- Born: 1958
- Died: 2005 (aged 46–47)
- Citizenship: Nigerian
- Occupation(s): Poet, short story writer and academic
- Years active: 1980-2005

= Ezenwa-Ohaeto =

Nigerian poet

Ezenwa-Ohaeto (1958–2005) was a Nigerian poet, short story writer and academic. He was one of the first Nigerians to publish poems written in Pidgin English. He died in Cambridge in 2005.

== Life and career ==
Ezenwa-Ohaeto was born on 31 March 1958 to Michael Ogbonnaya Ohaeto and Rebecca Ohaeto in Ife Ezinihite in Mbaise local government area of Imo State.
He began his primary education at St. Augustine Grammar School, Nkwerre in 1971. He completed his secondary education in 1975 with distinction in arts and sciences with a Grade One certificate. He studied at the University of Nigeria under the tutelage of novelist Chinua Achebe and critic Donatus Nwoga from 1971 to 1979. He subsequently graduated with a Bachelor of Arts with honours in English. He earned a Masters of Arts from UNN with a scholarship from the Imo state government in 1982.
In 1991, he was awarded a PhD in literature from University of Benin.

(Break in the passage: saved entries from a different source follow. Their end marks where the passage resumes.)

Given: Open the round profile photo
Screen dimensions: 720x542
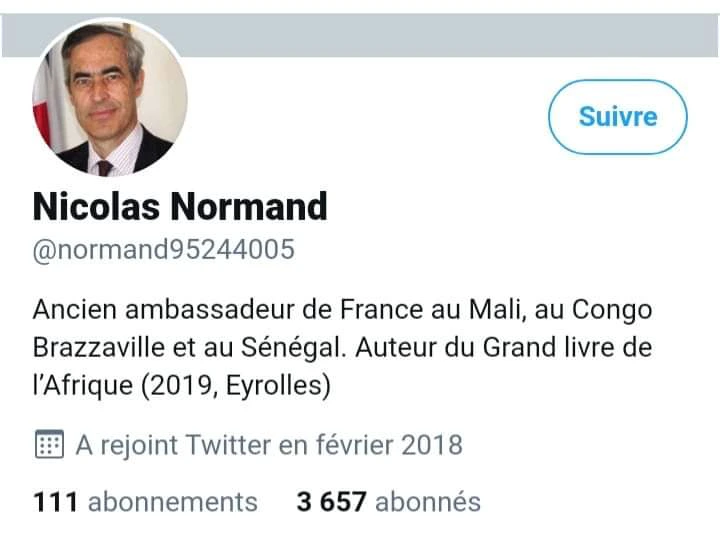Looking at the screenshot, I should click(110, 100).
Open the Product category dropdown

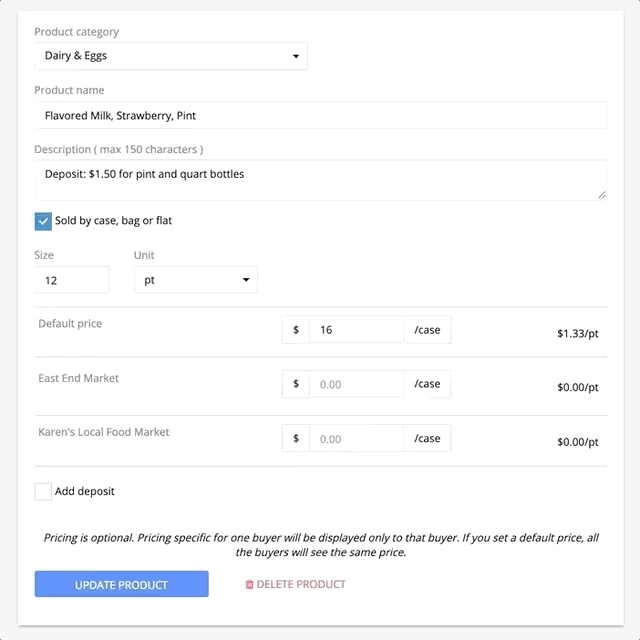171,56
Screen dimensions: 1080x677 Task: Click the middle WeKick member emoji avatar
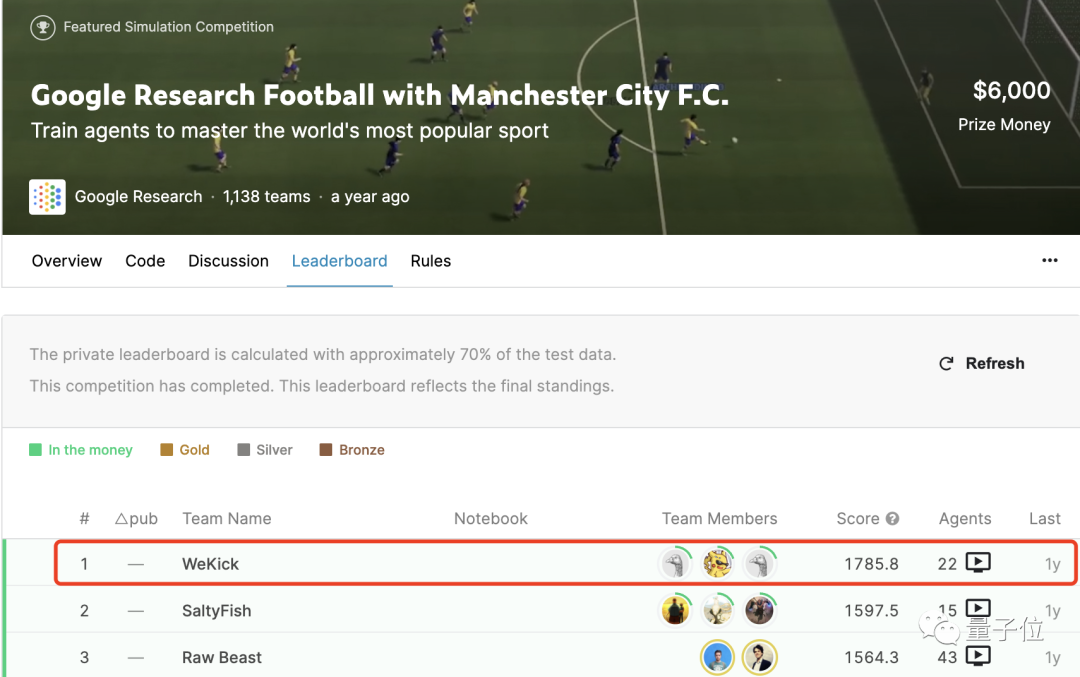[718, 563]
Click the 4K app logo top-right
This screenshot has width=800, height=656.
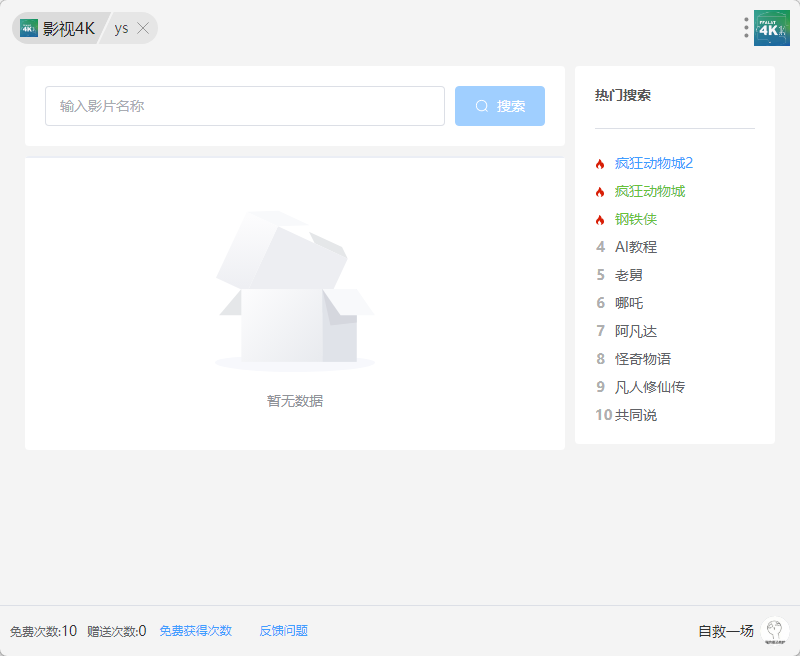click(771, 28)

Ezenwa-Ohaeto began his teaching career in 1980 as an assistant lecturer at Ahmadu Bello University. From 1982 to 1992 he taught at Anambra State College of Education, Awka as a lecturer. He then taught at Alvan Ikoku Federal College of Education as an assistant professor from 1992 to 1998 and as a senior lecturer at Nnamdi Azikiwe University from 1998 until his death in 2005. Ezenwa-Ohaeto was married to Ngozi with who he had four children.

He was the father of Chinua Ezenwa-Ohaeto.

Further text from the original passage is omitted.